Moving beyond the language itself, a book can only pick a few topics that can be called “advanced.” This book looks at some of the language internals, exposed via introspection. It touches on some of the standard library modules for managing subprocesses and threads. It covers tools like debuggers and profilers. It expands to cover development environments like the Jupyter Notebook, also. I’d prefer to reduce coverage of threading and switch to Jupyter Lab from Jupyter Notebook. These are small changes at the edges of large pool of important details.

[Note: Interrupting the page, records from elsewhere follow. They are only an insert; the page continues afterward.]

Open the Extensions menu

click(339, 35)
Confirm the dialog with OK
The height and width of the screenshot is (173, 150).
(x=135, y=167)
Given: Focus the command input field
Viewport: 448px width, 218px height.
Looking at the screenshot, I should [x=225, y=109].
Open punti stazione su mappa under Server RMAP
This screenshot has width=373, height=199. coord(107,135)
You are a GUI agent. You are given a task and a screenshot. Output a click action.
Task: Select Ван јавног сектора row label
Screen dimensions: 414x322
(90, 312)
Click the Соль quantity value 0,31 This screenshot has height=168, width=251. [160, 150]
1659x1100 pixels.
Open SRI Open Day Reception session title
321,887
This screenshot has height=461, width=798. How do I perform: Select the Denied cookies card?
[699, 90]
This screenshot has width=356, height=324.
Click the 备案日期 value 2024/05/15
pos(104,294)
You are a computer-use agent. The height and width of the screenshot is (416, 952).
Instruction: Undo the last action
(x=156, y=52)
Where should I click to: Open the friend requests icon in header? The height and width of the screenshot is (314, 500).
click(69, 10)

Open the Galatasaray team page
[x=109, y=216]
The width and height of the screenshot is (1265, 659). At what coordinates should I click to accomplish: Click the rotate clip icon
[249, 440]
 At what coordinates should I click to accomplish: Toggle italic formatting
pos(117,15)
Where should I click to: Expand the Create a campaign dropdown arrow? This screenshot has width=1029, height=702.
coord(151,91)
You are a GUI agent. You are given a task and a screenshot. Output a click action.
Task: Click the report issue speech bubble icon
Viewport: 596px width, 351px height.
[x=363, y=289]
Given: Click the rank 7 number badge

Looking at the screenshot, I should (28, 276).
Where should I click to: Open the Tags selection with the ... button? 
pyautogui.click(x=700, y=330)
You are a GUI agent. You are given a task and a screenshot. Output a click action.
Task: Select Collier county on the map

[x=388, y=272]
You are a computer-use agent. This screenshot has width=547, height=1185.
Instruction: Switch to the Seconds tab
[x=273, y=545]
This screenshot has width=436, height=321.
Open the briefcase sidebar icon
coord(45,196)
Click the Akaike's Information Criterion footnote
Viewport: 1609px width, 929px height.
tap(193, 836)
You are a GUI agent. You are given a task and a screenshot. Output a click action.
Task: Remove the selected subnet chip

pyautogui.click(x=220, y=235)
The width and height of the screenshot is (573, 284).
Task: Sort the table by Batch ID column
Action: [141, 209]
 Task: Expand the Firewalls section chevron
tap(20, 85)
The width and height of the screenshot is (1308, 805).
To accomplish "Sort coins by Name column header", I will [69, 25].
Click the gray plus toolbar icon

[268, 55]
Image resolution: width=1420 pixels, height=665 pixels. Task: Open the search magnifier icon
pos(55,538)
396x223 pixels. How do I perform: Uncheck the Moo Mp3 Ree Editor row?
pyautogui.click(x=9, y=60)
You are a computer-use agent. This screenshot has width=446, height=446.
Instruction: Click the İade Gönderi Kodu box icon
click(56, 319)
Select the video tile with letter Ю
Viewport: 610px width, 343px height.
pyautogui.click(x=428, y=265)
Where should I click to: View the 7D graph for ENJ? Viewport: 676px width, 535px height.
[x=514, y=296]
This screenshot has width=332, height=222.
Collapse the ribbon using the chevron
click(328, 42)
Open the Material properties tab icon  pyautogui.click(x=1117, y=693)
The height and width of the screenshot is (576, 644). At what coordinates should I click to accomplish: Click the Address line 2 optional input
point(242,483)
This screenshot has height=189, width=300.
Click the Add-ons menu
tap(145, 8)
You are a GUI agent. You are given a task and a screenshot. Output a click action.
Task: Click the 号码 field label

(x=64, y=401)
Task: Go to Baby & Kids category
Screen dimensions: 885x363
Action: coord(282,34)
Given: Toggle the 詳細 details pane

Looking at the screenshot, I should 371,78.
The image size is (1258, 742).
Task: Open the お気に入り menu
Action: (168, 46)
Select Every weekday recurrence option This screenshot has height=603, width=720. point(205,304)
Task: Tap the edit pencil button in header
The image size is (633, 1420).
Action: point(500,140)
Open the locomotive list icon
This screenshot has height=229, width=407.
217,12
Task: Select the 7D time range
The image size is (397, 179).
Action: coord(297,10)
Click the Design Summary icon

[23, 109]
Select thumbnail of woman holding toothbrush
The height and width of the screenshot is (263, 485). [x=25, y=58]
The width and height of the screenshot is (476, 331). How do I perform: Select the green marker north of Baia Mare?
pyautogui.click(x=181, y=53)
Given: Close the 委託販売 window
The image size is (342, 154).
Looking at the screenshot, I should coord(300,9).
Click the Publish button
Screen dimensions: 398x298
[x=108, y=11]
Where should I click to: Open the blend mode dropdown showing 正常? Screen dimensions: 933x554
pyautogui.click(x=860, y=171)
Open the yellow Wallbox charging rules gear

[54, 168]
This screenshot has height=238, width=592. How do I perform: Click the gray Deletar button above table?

I’m still waffling over one choice of advanced topics. Does unit testing count as an advanced topic? For software professionals, a testing framework is as important as the language itself. For amateur hackers, however, a testing framework may be a more advanced topic. The location of a chapter on unit testing is a telling indication of who the book’s audience is. 

The Python ecosystem includes the standard library and the vast collection of packages and applications available through the Python Package Index. These components can all be added to a Python environment. This means any book on the language must also cover parts of the standard library, as well as covering how to install  new packages from the larger ecosystem. Python 101 doesn’t disappoint. There are solid chapters in PIP and Virtual Environment management. I can quibble over their  place in Part II. The presence of chapters on tools is important; Python is more than a language; Python 101 makes it clear Python is a collection of tools for building on the work of others to solve problems collaboratively.

I’m not easily convinced that Part IV has the same focus on helping the new programmer as the earlier three parts. I think packaging and distribution considerations take the reader too far outside problem-solving with a programming language and tools. I’m not sure the audience who sees testing as an advanced topic is ready to distribute their code. I think there’s room for a Python 102 book to cover these more professionally-oriented topics.

The volume of material covered by this comprehensive book on Python seems to require something more elaborate than a simple, linear sequence of chapters. The sequence of chapters have jumps that seem a little awkward. For example, from an introduction run-time introduction introspection, we move to the PIP and virtual environment tools, then move back to ways to make best use of Python’s annotations and type hints. Calling this flow awkward is — admittedly — a highly nuanced consideration. I suspect few people will read this book sequentially; when each chapter is used more-or-less independently, the sequence of chapters becomes a minor side-bar consideration. Each chapter has generous examples and there are screen shots where necessary. 

The scope of this book covers the language and the features through Python 3.8 in a complete and intelligible way. The depth is appropriate for a beginning audience and the examples are focused on simple, concrete, easy-to-understand code. The presence of review questions in each chapter is a delight, making it easy to leverage the book for instructor-guided training. I can imagine covering a few chapters each week and quizzing students with the review questions. Some of the questions are nicely advanced and can lead to further exploration of the language.

If you’re new to Python, this should be part of your Python reading list. If you’ve just started and need more examples and help in using some of the common tools, this book will be very helpful. If you’re teaching or helping guide people deeper into Python, this may be a helpful resource. 

Driscoll’s colorful nature photos are a bonus. My Kindle is limited to black and white, and the pictures would have been disappointing. I’m glad I got the PDF version.